* _EXCERPT PROVIDED_
──────
September 1897


This document is one of the numerous newspaper clippings tucked between the final pages of the Oberlin W.C.T.U Minute Book. The article in its entirety is a lengthy annual summary of the Oberlin W.C.T.U’s work. I have excerpted the sections that appeared most relevant to our collection. The opening passage is especially revealing as it describes the structure of the W.C.T.U. Consisting of numerous interlocking departments, the organization was free to, as Frances Willard advised, do everything.

One of these departments arranged a visit by Mrs. Whitney, an Oberlin college graduate who, since her marriage, had moved to Honolulu. Similarly, this document introduces Mrs. Stover, who was due to return to Africa in 1898. In conjunction with Neal Dow’s speech and the Union’s concern for conditions in Cuba, the lives of these two women illustrate that temperance work in Oberlin was not an isolated endeavor. Female W.C.T.U members drew upon a wide range of experiences, and, working in collaboration with sister organizations across the country or across the seas, they were exposed to a world far beyond Oberlin, Ohio.

Document Text:1

clipping_Sept_1897_aThe Secretary and Treasurer of the W.C.T.U for the Year Beginning September, 1897

….Nearly all of these departments have had a part of the time of some one meeting, for the presentation of their work, and most interesting and profitable have they been. At one meeting we were addressed by Mrs. Whitney, president of the W.C.T.U of Honolulu;2 by this way we were enabled to come in clipping_Sept_1897_btouch with the works – I was going to say in foreign fields – but no, in a far off corner of our own land.
──────
* _DATA FOR REVIEW_
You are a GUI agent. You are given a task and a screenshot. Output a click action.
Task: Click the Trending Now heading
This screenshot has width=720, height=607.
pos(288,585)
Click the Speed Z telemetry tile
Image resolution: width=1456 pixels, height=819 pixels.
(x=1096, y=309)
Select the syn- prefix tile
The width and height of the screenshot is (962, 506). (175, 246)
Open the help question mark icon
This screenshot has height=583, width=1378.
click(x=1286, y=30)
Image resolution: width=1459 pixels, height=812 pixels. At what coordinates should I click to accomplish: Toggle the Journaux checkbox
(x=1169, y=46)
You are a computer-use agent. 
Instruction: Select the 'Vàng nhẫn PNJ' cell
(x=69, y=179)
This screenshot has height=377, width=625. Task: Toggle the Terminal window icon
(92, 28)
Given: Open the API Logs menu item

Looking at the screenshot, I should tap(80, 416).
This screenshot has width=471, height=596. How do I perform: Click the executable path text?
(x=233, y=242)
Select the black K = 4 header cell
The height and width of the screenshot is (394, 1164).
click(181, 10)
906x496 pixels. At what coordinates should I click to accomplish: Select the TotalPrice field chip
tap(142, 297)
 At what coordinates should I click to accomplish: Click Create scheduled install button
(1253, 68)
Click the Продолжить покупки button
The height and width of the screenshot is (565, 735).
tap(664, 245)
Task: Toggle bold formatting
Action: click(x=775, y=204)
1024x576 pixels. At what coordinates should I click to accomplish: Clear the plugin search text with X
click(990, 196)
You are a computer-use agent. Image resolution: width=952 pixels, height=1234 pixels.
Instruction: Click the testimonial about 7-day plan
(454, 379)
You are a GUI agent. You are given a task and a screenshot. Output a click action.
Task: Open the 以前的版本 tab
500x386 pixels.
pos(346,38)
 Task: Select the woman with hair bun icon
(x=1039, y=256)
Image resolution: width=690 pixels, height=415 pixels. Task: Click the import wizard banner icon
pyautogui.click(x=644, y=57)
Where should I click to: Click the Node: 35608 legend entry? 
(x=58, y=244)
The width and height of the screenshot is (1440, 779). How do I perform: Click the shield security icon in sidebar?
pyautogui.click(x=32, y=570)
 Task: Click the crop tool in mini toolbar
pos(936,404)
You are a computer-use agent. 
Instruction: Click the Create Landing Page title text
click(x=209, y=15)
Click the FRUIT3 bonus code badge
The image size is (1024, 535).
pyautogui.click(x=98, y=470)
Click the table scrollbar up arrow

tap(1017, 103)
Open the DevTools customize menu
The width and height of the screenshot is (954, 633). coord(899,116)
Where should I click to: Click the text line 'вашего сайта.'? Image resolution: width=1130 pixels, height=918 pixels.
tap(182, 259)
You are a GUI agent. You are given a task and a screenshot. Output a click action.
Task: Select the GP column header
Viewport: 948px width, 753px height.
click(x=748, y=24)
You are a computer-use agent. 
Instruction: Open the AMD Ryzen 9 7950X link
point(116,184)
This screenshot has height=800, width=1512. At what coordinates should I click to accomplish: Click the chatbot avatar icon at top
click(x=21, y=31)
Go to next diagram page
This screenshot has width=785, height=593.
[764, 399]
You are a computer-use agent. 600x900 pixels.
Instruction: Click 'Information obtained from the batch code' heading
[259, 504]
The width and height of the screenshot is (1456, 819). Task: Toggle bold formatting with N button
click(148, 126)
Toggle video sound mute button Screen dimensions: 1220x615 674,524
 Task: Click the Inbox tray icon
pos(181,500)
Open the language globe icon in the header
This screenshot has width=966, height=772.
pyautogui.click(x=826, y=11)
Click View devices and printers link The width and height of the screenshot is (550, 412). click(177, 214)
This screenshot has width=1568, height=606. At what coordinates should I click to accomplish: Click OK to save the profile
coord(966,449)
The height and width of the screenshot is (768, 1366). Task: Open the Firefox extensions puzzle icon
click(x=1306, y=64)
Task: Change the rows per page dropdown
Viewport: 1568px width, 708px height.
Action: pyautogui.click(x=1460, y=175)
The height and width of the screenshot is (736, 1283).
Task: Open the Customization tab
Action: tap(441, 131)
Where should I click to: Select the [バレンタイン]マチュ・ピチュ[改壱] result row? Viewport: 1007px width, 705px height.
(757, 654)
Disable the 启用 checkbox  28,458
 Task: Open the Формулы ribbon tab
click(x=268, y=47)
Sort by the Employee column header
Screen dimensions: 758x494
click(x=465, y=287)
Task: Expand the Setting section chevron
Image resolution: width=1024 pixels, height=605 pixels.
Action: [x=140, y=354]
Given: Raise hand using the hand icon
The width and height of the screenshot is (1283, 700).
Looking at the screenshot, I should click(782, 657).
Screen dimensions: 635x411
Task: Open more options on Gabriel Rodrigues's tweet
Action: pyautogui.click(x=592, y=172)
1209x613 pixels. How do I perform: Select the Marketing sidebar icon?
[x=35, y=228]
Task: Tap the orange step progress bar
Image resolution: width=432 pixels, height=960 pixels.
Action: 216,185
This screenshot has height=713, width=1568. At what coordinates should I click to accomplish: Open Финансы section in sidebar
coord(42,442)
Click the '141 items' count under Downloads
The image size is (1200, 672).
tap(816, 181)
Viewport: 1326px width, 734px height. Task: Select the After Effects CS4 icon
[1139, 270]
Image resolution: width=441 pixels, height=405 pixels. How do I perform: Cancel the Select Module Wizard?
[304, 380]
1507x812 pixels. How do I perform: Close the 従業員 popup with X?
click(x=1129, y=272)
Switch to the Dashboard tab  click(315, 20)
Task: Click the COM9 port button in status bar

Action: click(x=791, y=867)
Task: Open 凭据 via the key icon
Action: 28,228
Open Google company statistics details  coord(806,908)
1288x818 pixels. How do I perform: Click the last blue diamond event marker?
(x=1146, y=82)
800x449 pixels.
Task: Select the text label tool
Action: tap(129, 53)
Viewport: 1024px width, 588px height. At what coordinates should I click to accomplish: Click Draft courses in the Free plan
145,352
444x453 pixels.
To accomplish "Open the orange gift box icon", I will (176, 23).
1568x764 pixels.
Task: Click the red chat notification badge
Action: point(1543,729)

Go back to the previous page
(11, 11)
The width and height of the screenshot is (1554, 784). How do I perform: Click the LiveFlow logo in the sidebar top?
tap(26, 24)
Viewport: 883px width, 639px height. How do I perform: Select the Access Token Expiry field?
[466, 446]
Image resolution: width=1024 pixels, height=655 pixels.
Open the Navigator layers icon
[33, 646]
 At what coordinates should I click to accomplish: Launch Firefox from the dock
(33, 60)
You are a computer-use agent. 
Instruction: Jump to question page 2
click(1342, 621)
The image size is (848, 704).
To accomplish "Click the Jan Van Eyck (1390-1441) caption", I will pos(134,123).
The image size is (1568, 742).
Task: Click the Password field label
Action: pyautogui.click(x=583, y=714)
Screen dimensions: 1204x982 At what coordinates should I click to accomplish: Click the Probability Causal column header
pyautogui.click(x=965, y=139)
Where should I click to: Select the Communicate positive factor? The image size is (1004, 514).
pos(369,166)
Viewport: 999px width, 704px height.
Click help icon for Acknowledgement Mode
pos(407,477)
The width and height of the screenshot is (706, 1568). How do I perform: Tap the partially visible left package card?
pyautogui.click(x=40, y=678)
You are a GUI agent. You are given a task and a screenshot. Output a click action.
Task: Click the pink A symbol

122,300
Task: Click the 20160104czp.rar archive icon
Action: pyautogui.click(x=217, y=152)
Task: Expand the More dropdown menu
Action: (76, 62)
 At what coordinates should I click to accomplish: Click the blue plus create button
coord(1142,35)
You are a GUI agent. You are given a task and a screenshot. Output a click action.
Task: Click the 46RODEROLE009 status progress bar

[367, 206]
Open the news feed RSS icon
──────
List every person named in the text about the 1897 Oberlin W.C.T.U. clipping.

Frances Willard, Mrs. Whitney, Mrs. Stover, Neal Dow